= Exercise =
Can you change "screenshot" to "screen capture" in the listing, from its very first line through the line containing "pyautogui.click(x=10, y=282)", with everything else left as it is? Leave the pictures out of your answer.

:: Records to use

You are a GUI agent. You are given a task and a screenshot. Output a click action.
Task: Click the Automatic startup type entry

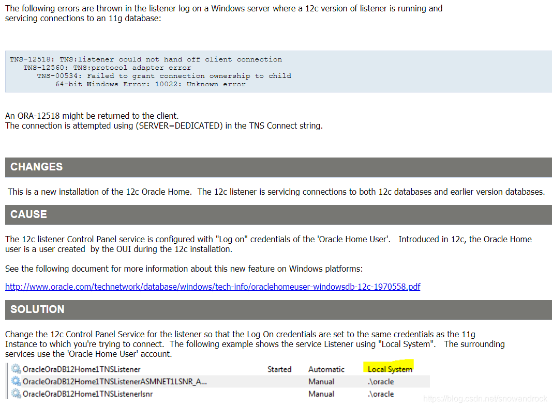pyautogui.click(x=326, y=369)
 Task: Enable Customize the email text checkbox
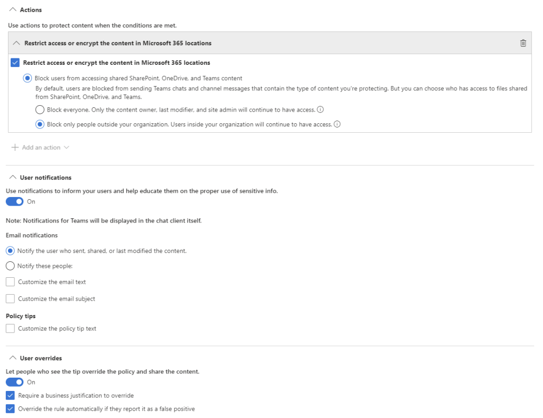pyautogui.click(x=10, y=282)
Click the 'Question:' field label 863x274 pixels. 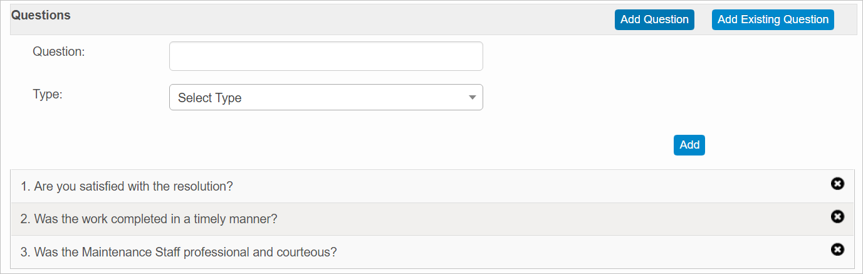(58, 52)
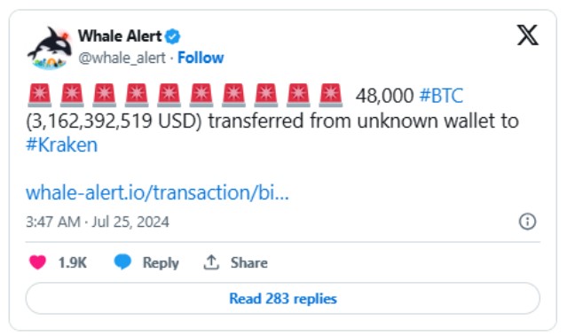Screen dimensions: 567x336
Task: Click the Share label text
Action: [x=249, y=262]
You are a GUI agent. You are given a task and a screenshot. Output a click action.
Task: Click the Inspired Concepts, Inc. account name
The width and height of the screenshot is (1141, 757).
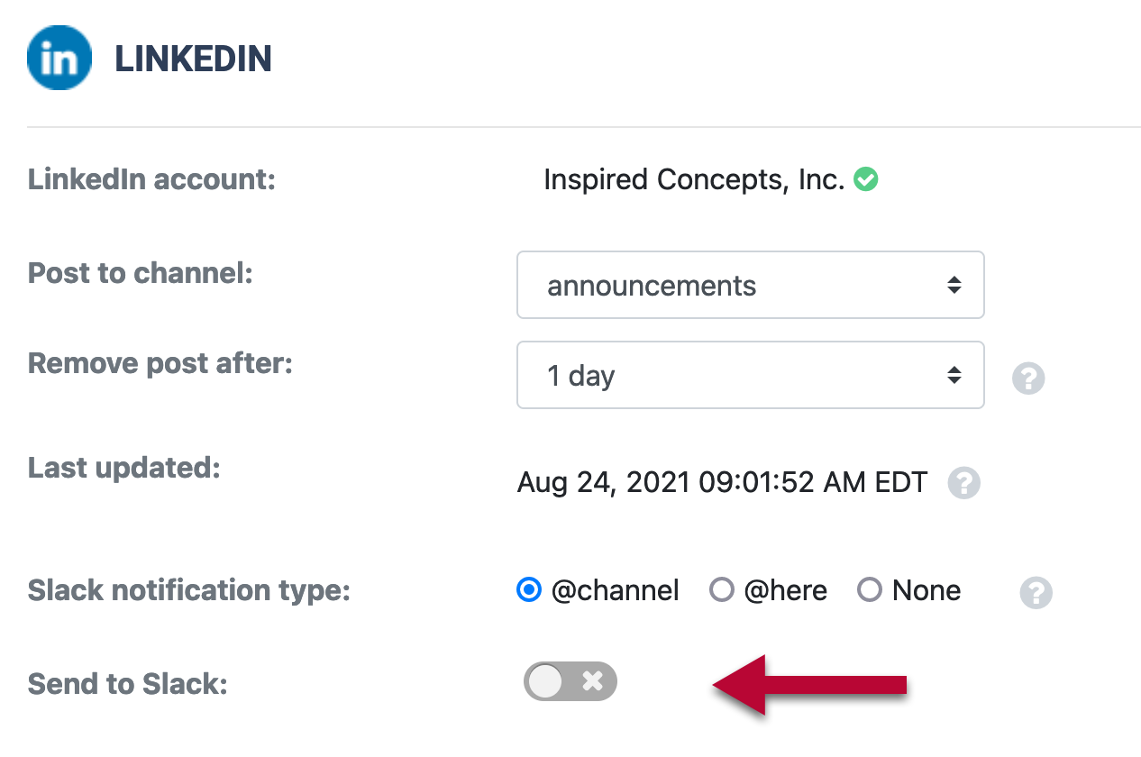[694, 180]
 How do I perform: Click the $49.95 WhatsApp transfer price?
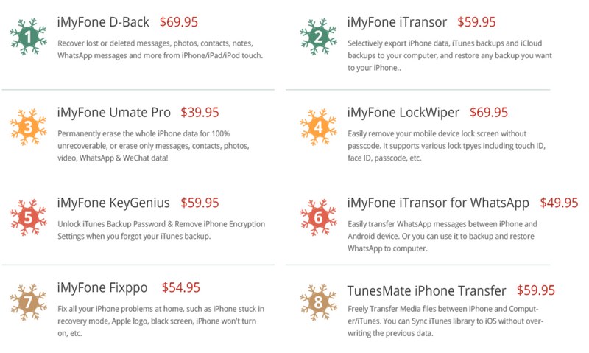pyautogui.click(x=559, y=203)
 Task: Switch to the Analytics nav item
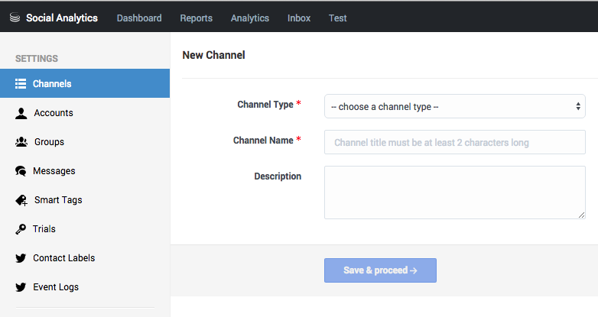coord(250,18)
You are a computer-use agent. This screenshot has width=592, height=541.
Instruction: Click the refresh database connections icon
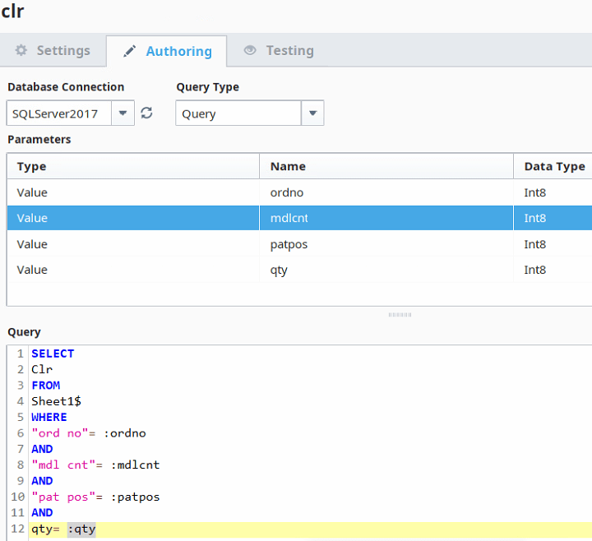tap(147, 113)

::::

= Result of this exercise =
You are a GUI agent. You are given a task and a screen capture. Output a click action.
Task: Click the Automatic startup type entry

pyautogui.click(x=326, y=369)
 Task: Enable Customize the email text checkbox
pyautogui.click(x=10, y=282)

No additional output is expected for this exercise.